The model assumes purely frequency-dependent transmission, from carriers only, and no multiple infection. In order to isolate the effect of variable serotype carriage duration on invasiveness measures (i.e., IOR and AR), we assume that intrinsic virulence, the core set of traits that concern adhesion, invasion and proliferation in disease sites, are equivalent for all serotypes. Specifically, we assume that our core set of virulence traits result in a fixed probability $p$ of causing disease directly following initial colonization, and subsequently a fixed rate $d$ of disease progression from the carriage state to the disease state. Both of these invasive disease parameters ($p,d$) are held constant across serotypes with different carriage durations. Finally, all rates are defined using a time unit of one week. The model variables and parameter definitions are detailed in Table 1.

4.2. Study collection

In order to fit attack rates and invasive odds ratios for this analysis, both longitudinal and cross-sectional data sets are needed. The incidence of IPD and carriage acquisition data are obtained through a series of longitudinal studies outlined in Sleeman et al. (Sleeman et al., 2006). The cross-sectional data are described in Brueggemann et al. (Brueggemann et al., 2004). Both the invasive odds ratio and carriage prevalence data are extracted from Fig. 3 in Brueggemann et al. (Brueggemann et al., 2004) using the WebPlotDigitizer software (Marin et al., 2017). Fitting both datasets poses a challenge since the cross-sectional study included serogroup information while the longitudinal datasets characterized strains down to their serotype. A serogroup is a more general category of antigenically related but distinct serotypes. For example, serotype 12 A, 12B and 12 F are all part of serogroup 12. We address this problem using a method similar to that described by Sleeman et al. (Sleeman et al., 2006), where capsular serotypes 19 A, 19 F, 9 A, 9 N and 9 V were removed from the analysis due to the significant variation in attack rates within these serogroups. Unlike Sleeman et al. (Sleeman et al., 2006) we included serotypes 1, 4 and 5 in the analysis even though these strains contained missing information, which is highlighted in yellow in Table S1. Here we assume that the carriage durations for these serotypes were too short to be reliably detected given the sampling times of the longitudinal studies, and so a conservative estimate of four weeks (the longest sampling interval used in Sleeman et al. (Sleeman et al., 2006)) is used. Because it has been shown that serotypes 1 and 5 are associated with invasive disease (Alanee et al., 2007; Melin et al., 2010), an attack rate of 75 (the attack rate of serotype 4) is given to both these strains, as has been done previously (Hyams et al., 2013). All data analyzed in this paper is presented in Table S1.

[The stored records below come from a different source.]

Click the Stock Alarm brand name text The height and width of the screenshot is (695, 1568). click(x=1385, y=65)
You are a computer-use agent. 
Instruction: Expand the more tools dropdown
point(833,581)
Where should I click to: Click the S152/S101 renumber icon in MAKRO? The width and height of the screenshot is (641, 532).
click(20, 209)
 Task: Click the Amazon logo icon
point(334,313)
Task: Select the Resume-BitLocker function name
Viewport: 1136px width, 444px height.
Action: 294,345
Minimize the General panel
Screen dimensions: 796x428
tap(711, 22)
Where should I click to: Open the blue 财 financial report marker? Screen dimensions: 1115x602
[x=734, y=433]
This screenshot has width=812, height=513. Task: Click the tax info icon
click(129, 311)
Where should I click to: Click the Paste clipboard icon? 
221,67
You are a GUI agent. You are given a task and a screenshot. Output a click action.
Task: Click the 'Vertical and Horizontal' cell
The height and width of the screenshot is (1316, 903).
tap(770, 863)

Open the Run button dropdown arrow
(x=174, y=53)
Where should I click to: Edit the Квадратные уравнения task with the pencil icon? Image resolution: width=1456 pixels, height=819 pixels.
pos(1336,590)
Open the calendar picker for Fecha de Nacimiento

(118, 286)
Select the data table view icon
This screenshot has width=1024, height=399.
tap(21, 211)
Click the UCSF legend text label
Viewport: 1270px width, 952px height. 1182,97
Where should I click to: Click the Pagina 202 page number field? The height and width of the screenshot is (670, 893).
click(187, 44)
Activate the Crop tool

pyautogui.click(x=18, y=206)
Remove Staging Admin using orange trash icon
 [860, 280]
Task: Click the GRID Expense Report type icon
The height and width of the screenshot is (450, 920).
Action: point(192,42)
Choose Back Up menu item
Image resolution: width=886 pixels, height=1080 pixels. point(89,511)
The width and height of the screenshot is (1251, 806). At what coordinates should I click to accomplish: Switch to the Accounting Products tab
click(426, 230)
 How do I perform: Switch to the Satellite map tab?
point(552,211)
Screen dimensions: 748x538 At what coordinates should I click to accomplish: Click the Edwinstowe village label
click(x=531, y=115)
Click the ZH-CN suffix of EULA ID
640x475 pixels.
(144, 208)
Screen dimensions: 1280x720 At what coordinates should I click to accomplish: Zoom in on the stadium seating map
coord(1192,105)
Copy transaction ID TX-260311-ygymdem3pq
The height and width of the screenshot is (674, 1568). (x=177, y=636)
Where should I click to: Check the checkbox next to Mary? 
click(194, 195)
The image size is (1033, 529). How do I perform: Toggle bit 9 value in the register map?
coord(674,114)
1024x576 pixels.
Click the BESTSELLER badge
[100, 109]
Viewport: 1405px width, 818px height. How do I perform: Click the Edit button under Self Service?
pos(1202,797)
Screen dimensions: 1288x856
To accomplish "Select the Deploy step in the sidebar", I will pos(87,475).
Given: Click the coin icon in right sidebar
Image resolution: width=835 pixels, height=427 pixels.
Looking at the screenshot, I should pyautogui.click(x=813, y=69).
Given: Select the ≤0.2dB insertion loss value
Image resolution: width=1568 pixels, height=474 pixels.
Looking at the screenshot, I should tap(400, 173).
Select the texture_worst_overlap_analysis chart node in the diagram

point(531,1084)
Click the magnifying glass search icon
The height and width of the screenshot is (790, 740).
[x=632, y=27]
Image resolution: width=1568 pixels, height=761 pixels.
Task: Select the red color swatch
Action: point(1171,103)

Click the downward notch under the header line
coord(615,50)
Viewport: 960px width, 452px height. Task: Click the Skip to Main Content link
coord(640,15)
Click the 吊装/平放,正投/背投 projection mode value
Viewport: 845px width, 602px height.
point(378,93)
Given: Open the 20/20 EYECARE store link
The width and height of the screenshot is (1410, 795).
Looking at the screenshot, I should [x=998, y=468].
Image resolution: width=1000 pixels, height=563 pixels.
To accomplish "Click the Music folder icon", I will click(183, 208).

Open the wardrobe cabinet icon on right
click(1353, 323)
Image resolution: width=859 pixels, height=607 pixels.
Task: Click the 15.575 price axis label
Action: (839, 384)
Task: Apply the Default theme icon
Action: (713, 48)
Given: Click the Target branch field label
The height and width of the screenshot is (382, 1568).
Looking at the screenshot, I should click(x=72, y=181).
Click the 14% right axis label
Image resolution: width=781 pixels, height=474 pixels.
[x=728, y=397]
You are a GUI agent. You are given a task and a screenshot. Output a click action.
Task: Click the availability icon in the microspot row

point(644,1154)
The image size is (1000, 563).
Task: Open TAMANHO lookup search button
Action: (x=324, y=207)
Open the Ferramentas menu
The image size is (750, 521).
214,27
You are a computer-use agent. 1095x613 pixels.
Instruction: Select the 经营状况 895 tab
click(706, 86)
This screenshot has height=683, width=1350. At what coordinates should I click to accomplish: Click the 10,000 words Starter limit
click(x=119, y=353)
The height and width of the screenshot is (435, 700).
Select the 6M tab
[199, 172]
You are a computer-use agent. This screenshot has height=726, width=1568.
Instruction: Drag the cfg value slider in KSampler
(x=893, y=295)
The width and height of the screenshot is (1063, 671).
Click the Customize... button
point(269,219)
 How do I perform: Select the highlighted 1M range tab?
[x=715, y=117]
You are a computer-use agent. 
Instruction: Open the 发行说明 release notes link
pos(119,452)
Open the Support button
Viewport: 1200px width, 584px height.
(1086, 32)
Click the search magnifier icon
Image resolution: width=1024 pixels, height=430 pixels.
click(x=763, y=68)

4.2.1. Epidemiological model fitting

All statistical analyses and model fitting are carried out using Mathematica 11.1.1.0. To optimize parameter fitting under multiple constraints we simultaneously fit the cross-sectional and longitudinal datasets. This is accomplished by defining a set of equations that share independent variables as components of a piecewise function (implemented via the Mathematica ‘Piecewise’ function). To associate each expression with its respective dataset we define an index variable that uniquely identifies each dataset and is passed as an additional independent variable. This allows the model fitting function (implemented via the Mathematica ‘NonlinearModelFit’ function) to identify and switch between the respective datasets and expressions. Parameters are estimated by fitting the cross-sectional and longitudinal datasets to a set of equations representing carriage, IOR, AR, carriage acquisition rate and invasive incidence derived from the compartmental model. A more detailed explanation of the compartmental model fitting method with links to code is provided in the Supplement.